What you will do -
Each of the lines below must be written out exactly as shown.

Input material -
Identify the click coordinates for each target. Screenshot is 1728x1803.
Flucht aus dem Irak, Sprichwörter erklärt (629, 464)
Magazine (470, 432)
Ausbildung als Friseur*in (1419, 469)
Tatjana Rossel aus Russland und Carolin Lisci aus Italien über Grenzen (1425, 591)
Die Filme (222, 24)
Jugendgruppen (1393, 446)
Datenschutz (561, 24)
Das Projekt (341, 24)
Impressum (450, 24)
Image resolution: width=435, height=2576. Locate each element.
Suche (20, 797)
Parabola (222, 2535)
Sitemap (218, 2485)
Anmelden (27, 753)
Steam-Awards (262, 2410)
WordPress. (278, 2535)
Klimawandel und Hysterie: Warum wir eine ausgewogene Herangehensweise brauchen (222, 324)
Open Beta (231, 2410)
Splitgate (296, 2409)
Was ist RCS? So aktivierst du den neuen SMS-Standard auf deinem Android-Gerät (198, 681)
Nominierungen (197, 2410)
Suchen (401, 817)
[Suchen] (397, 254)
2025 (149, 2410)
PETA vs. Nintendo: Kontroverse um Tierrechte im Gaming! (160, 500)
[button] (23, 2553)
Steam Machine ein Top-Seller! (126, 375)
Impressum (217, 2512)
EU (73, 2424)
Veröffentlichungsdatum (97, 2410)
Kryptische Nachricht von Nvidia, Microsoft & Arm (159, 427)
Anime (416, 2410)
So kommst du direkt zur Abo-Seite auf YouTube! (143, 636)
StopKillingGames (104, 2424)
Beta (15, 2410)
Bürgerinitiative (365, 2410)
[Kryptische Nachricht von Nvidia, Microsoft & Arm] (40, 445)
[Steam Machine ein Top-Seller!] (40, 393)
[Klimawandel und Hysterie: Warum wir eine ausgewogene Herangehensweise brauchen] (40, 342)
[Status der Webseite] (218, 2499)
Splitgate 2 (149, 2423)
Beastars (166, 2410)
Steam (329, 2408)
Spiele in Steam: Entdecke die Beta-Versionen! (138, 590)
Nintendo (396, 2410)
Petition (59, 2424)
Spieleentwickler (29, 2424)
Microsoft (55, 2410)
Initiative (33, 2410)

Finished task -
Identify the click coordinates for each target. Screenshot is 1728x1803.
Flucht aus dem Irak, Sprichwörter erklärt (629, 464)
Magazine (470, 432)
Ausbildung als Friseur*in (1419, 469)
Tatjana Rossel aus Russland und Carolin Lisci aus Italien über Grenzen (1425, 591)
Die Filme (222, 24)
Jugendgruppen (1393, 446)
Datenschutz (561, 24)
Das Projekt (341, 24)
Impressum (450, 24)
Image resolution: width=435, height=2576. Locate each element.
Suche (20, 797)
Parabola (222, 2535)
Sitemap (218, 2485)
Anmelden (27, 753)
Steam-Awards (262, 2410)
WordPress. (278, 2535)
Klimawandel und Hysterie: Warum wir eine ausgewogene Herangehensweise brauchen (222, 324)
Open Beta (231, 2410)
Splitgate (296, 2409)
Was ist RCS? So aktivierst du den neuen SMS-Standard auf deinem Android-Gerät (198, 681)
Nominierungen (197, 2410)
Suchen (401, 817)
[Suchen] (397, 254)
2025 (149, 2410)
PETA vs. Nintendo: Kontroverse um Tierrechte im Gaming! (160, 500)
[button] (23, 2553)
Steam Machine ein Top-Seller! (126, 375)
Impressum (217, 2512)
EU (73, 2424)
Veröffentlichungsdatum (97, 2410)
Kryptische Nachricht von Nvidia, Microsoft & Arm (159, 427)
Anime (416, 2410)
So kommst du direkt zur Abo-Seite auf YouTube! (143, 636)
StopKillingGames (104, 2424)
Beta (15, 2410)
Bürgerinitiative (365, 2410)
[Kryptische Nachricht von Nvidia, Microsoft & Arm] (40, 445)
[Steam Machine ein Top-Seller!] (40, 393)
[Klimawandel und Hysterie: Warum wir eine ausgewogene Herangehensweise brauchen] (40, 342)
[Status der Webseite] (218, 2499)
Splitgate 2 (149, 2423)
Beastars (166, 2410)
Steam (329, 2408)
Spiele in Steam: Entdecke die Beta-Versionen! (138, 590)
Nintendo (396, 2410)
Petition (59, 2424)
Spieleentwickler (29, 2424)
Microsoft (55, 2410)
Initiative (33, 2410)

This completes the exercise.